Remember last year when Barneys New York came under fire for a few disturbing reports of Black shoppers being racially profiled?
Now, Barneys has agreed to pay $525,000 (in fines and legal fees) to settle the allegations that the company’s employees deliberately targeted minorities at its Madison Ave. flagship store.
State Attorney General Eric Schneiderman’s investigators heard from customers and former employees that a pattern of racial profiling began last year when the high-end store tried to crack down on a dramatic spike in shoplifting and credit card fraud.
Complainants told Schneiderman’s civil rights division that the store’s security team — known as the “loss prevention unit” — made a habit of keeping watch over black and Hispanic shoppers in disproportionate numbers.

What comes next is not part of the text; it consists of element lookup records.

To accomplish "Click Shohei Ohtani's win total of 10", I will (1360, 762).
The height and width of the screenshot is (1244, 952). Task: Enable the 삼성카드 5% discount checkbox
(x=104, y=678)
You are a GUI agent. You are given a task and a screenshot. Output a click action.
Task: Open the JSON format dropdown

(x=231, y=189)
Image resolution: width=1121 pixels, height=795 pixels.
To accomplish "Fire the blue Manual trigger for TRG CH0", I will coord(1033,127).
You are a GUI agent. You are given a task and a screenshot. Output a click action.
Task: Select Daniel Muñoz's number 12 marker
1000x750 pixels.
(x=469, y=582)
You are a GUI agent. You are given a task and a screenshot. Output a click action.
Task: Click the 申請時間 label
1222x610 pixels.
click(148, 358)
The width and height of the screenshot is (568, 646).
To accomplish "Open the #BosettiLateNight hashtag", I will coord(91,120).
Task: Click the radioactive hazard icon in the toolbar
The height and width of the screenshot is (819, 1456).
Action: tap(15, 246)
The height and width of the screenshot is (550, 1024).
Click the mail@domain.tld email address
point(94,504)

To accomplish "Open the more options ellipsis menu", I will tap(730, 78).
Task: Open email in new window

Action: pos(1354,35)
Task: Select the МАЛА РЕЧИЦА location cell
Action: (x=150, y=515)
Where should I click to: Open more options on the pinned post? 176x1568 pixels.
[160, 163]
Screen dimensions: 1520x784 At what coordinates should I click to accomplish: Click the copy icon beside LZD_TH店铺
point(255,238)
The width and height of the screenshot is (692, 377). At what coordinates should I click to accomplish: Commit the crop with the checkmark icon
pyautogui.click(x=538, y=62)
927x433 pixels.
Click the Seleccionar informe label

“This agreement will correct a number of wrongs,” said Schneiderman, “both by fixing past policies and by monitoring the actions of Barneys and its employees to make sure that past mistakes are not repeated.”
In a 27-page settlement document signed by both parties Friday, Schneiderman released a series of findings from a nine-month review based on interviews with nearly a dozen complainants in the so-called shop-and-frisk case, including shoppers and former employees.
They alleged that black and Hispanic customers were unfairly targeted when they entered the pricey store at 660 Madison Ave.
The store’s own data showed that from October 2012 through October 2013, black and Hispanic shoppers were detained “at rates far greater than their percentage of the store’s customer base.”
The settlement includes the $525,000 in fines and legal expenses in addition to hiring an ‘anti-profiling’ consultant for two years and an update to its detention policy.
Barneys CEO Mark Lee said in a statement that the company was “pleased” with the settlement.
“During the entirety of our 90-year history, Barneys New York has prided itself on providing an unparalleled customer experience to every person that comes into contact with our brand,” he added. “We (have) absolutely no tolerance for discrimination of any kind.”
We’re almost certain that 19-year-old Trayon Christian who was followed outside of Barneys and accused of fraud & 21-year-old Kayla Phillips who was surrounded by four plainclothes cops and accused of credit card fraud after purchasing $2,500 on a Celine bag would disagree with Mark Lee’s sentiments.
They’ve both filed lawsuits against the company as well as the NYPD, which are still ongoing.